▸ REQUIRED WORK:
Present the entries as a numbered list from their first line up to and including the line that contains "click(x=212, y=47)". Leave out any blank lines.

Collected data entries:
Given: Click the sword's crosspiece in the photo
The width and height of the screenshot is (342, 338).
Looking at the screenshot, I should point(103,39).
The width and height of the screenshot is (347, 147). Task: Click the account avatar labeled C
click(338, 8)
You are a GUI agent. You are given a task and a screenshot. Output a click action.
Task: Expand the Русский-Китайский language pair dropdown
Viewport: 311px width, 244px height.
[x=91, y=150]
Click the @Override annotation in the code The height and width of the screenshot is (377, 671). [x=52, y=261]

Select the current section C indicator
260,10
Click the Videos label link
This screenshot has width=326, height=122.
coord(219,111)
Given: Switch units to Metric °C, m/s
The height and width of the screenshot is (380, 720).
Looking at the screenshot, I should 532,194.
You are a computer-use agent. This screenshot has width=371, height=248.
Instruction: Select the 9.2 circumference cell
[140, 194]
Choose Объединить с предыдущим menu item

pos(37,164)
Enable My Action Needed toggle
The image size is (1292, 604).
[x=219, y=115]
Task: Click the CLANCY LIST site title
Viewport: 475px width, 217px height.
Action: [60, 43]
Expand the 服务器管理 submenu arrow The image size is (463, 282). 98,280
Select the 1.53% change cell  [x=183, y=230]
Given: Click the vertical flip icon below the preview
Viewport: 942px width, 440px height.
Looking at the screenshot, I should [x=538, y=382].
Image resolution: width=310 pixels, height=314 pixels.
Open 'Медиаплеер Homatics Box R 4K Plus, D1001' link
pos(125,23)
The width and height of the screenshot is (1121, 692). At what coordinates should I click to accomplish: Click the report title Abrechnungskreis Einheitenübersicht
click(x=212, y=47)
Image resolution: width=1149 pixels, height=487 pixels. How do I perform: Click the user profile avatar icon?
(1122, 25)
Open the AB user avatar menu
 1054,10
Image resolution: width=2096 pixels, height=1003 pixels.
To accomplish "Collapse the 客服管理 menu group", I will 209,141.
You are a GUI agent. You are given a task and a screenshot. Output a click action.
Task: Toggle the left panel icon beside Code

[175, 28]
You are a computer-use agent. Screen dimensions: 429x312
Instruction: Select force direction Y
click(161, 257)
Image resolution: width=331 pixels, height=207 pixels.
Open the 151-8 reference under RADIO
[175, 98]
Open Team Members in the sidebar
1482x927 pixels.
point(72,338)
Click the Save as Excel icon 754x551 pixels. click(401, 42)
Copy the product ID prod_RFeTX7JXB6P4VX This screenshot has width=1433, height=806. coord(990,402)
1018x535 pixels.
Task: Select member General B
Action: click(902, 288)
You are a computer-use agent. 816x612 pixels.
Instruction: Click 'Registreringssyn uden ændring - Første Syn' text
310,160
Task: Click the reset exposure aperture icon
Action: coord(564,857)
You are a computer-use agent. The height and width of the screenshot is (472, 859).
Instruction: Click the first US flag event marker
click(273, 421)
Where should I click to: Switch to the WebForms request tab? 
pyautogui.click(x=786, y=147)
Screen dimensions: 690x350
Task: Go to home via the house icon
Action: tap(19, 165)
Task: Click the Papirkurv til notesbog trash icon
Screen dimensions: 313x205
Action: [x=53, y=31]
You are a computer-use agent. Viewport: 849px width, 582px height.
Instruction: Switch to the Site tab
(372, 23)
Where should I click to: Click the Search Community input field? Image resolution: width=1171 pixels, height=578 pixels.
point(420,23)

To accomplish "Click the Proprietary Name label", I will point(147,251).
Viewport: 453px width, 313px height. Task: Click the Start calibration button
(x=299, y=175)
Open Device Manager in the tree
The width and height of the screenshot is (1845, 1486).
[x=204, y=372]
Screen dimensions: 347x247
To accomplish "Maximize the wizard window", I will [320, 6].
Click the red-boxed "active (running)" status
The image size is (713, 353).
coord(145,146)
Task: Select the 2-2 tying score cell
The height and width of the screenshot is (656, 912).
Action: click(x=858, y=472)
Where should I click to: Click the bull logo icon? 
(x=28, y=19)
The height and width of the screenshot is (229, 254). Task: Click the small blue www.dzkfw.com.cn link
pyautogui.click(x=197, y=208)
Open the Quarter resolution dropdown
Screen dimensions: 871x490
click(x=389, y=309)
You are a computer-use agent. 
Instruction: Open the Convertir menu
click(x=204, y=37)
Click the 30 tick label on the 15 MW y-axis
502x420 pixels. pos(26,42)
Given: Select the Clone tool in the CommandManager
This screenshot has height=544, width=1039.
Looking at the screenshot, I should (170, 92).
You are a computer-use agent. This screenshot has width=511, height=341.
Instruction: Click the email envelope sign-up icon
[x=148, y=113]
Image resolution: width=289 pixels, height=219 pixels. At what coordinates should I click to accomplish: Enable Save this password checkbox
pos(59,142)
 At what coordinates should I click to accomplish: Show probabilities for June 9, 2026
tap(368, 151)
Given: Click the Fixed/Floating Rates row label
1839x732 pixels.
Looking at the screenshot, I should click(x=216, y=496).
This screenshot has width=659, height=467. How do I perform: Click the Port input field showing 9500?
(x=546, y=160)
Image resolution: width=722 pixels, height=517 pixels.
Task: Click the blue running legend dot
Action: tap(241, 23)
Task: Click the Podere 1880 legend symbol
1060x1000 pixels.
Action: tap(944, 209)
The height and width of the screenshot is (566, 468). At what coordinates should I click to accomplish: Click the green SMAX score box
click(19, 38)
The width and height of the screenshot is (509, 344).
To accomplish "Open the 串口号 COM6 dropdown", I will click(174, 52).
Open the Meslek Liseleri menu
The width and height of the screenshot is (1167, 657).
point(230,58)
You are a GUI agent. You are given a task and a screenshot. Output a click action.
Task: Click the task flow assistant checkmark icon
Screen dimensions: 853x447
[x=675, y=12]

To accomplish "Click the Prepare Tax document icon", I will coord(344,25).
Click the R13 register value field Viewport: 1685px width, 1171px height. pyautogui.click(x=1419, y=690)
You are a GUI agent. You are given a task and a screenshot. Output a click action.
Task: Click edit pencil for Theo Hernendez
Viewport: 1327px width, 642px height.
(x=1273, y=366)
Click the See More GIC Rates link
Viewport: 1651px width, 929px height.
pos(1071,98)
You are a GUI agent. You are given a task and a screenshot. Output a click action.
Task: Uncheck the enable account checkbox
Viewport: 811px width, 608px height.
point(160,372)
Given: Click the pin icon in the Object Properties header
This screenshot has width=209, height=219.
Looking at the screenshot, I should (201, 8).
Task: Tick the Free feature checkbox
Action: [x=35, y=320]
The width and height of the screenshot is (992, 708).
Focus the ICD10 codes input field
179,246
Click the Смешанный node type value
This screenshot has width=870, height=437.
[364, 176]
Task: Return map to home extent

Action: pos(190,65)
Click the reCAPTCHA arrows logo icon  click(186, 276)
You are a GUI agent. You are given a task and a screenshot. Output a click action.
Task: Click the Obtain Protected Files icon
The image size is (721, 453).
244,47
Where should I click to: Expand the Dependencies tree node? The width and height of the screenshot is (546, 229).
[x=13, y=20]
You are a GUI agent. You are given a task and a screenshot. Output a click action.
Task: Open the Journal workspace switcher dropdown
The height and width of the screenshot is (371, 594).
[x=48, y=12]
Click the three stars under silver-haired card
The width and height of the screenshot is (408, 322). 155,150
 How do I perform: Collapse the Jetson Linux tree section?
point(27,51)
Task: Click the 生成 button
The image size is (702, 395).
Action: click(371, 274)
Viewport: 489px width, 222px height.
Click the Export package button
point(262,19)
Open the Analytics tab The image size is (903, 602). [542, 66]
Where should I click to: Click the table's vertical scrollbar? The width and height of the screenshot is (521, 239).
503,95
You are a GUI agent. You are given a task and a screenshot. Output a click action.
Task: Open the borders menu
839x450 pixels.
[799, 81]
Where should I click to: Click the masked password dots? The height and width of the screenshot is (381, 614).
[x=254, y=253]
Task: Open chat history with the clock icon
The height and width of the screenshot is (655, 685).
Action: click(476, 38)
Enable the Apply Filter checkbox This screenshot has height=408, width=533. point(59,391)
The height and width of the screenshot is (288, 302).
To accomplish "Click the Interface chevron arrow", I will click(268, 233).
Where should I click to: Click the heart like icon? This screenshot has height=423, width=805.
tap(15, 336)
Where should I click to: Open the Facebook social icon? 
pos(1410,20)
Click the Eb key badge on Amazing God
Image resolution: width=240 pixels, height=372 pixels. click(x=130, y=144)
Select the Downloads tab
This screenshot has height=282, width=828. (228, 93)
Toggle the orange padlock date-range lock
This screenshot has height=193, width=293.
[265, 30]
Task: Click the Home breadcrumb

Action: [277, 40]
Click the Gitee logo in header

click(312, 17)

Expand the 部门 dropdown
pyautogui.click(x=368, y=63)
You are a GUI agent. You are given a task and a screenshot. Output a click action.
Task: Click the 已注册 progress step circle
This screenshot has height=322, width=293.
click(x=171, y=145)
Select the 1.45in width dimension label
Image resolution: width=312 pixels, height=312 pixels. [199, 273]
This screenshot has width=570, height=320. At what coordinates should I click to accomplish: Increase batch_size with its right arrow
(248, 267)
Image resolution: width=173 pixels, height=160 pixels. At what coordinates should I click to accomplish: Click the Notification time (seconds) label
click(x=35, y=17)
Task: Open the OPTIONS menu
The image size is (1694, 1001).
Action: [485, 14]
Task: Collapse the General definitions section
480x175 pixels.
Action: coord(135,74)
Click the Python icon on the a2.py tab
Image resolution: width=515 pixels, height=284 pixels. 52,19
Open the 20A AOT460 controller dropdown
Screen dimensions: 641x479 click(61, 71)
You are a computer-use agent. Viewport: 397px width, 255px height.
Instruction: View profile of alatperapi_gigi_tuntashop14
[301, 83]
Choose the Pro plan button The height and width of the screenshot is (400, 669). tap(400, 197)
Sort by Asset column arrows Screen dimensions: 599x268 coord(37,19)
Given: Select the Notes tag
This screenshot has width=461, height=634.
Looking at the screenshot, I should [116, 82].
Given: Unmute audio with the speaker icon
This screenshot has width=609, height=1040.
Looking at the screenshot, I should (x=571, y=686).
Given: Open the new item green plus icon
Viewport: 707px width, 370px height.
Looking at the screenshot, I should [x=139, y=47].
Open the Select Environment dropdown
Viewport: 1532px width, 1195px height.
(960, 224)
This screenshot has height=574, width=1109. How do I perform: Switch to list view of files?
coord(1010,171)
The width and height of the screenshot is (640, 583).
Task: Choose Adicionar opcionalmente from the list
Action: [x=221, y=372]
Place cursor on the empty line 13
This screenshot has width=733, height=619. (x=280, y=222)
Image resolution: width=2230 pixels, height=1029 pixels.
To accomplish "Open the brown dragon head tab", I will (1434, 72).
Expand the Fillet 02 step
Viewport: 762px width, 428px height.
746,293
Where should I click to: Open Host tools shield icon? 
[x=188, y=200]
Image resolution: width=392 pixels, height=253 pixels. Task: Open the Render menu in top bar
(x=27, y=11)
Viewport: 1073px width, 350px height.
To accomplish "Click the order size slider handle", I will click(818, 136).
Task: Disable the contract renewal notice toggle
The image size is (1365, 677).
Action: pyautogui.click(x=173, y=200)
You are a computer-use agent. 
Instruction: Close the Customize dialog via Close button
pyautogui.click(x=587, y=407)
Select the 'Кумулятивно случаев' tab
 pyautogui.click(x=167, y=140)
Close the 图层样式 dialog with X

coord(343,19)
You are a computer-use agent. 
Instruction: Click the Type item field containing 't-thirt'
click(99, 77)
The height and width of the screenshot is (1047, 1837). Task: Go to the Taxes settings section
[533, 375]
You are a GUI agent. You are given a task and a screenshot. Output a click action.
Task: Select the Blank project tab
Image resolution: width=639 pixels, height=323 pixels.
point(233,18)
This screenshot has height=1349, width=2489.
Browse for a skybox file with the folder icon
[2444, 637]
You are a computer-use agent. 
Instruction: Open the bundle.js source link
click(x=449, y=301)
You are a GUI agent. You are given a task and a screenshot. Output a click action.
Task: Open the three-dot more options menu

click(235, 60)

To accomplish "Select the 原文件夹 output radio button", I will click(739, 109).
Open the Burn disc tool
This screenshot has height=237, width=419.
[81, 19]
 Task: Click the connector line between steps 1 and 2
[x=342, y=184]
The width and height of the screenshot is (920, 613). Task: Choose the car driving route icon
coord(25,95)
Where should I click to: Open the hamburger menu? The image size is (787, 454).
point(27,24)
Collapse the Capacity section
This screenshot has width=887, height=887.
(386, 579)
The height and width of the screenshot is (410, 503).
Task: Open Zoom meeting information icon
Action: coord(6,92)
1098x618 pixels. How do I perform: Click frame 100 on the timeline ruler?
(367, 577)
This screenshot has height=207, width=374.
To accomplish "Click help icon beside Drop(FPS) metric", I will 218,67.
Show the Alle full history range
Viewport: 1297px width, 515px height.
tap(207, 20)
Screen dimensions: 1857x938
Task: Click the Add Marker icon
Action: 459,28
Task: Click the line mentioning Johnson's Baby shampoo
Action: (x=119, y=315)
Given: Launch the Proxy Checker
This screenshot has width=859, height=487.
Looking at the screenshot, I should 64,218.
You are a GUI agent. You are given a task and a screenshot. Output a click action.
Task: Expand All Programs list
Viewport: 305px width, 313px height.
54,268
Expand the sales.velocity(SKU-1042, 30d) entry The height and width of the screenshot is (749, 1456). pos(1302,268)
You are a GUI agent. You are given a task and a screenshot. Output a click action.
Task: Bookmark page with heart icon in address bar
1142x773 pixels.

▸ COMPLETE RESPONSE:
1. Given: Click the sword's crosspiece in the photo
2. The width and height of the screenshot is (342, 338).
3. Looking at the screenshot, I should point(103,39).
4. The width and height of the screenshot is (347, 147). Task: Click the account avatar labeled C
5. click(338, 8)
6. You are a GUI agent. You are given a task and a screenshot. Output a click action.
7. Task: Expand the Русский-Китайский language pair dropdown
8. Viewport: 311px width, 244px height.
9. [x=91, y=150]
10. Click the @Override annotation in the code The height and width of the screenshot is (377, 671). [x=52, y=261]
11. Select the current section C indicator
12. 260,10
13. Click the Videos label link
14. This screenshot has width=326, height=122.
15. coord(219,111)
16. Given: Switch units to Metric °C, m/s
17. The height and width of the screenshot is (380, 720).
18. Looking at the screenshot, I should 532,194.
19. You are a computer-use agent. This screenshot has width=371, height=248.
20. Instruction: Select the 9.2 circumference cell
21. [140, 194]
22. Choose Объединить с предыдущим menu item
23. pos(37,164)
24. Enable My Action Needed toggle
25. The image size is (1292, 604).
26. [x=219, y=115]
27. Task: Click the CLANCY LIST site title
28. Viewport: 475px width, 217px height.
29. Action: [60, 43]
30. Expand the 服务器管理 submenu arrow The image size is (463, 282). 98,280
31. Select the 1.53% change cell  [x=183, y=230]
32. Given: Click the vertical flip icon below the preview
33. Viewport: 942px width, 440px height.
34. Looking at the screenshot, I should [x=538, y=382].
35. Image resolution: width=310 pixels, height=314 pixels.
36. Open 'Медиаплеер Homatics Box R 4K Plus, D1001' link
37. pos(125,23)
38. The width and height of the screenshot is (1121, 692). At what coordinates should I click to accomplish: Click the report title Abrechnungskreis Einheitenübersicht
39. click(x=212, y=47)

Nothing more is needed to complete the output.